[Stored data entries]
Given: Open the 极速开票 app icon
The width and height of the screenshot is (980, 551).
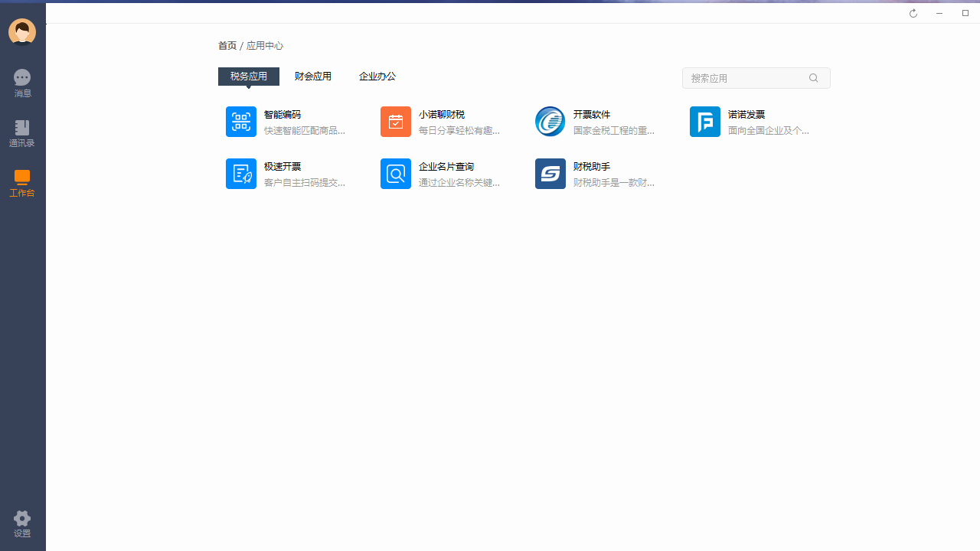Looking at the screenshot, I should coord(241,173).
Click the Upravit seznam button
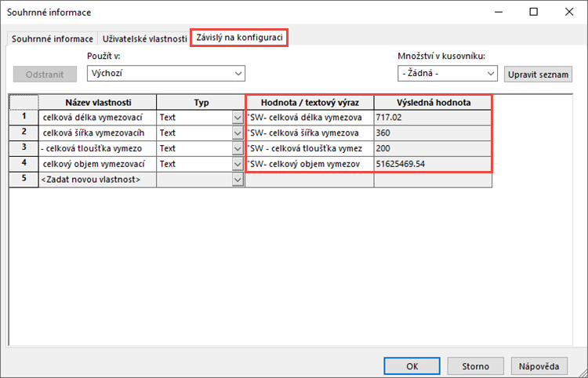 (x=538, y=74)
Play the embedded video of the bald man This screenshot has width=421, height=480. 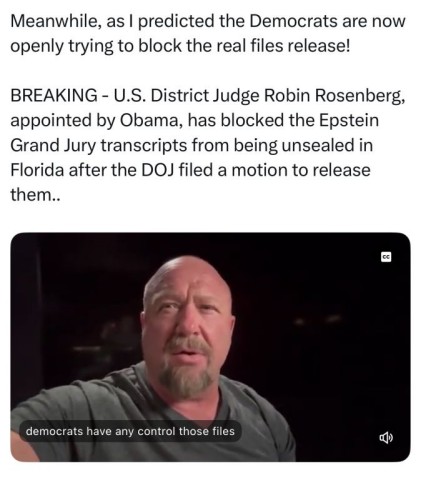point(210,347)
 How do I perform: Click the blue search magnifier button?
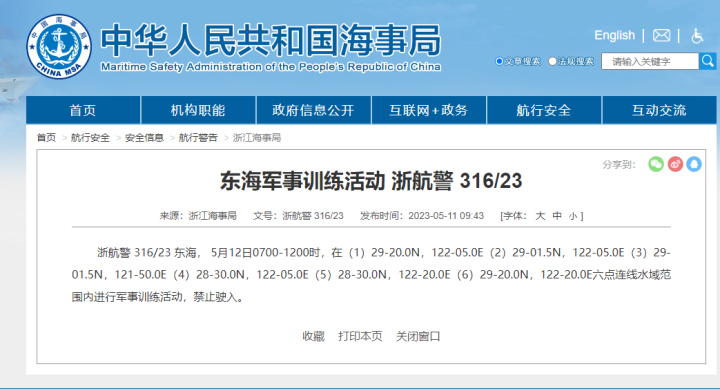708,61
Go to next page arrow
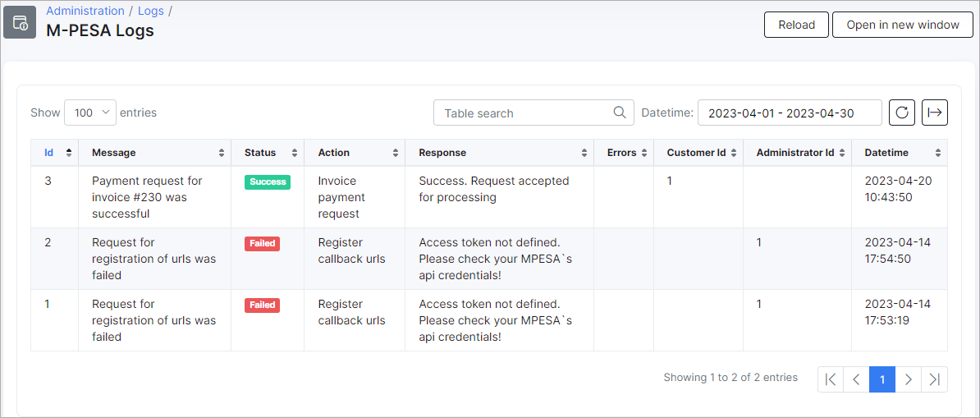980x418 pixels. [x=908, y=379]
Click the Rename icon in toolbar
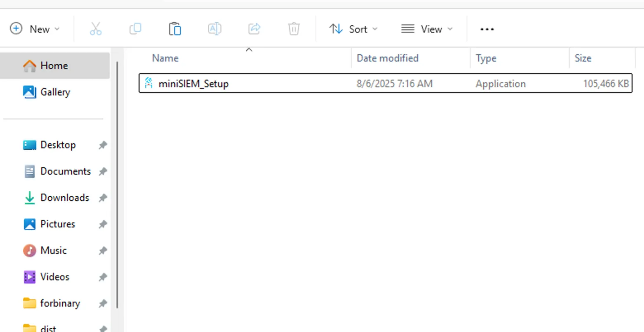 tap(214, 29)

[WHAT YOU SHOULD DO]
What the answer needs is every line from the one containing "Go to next page arrow" through the final line of the data above, copied exactly, without pictures.

[RESULT OF THE TASK]
Go to next page arrow
980x418 pixels. [x=908, y=379]
Click the Rename icon in toolbar
 tap(214, 29)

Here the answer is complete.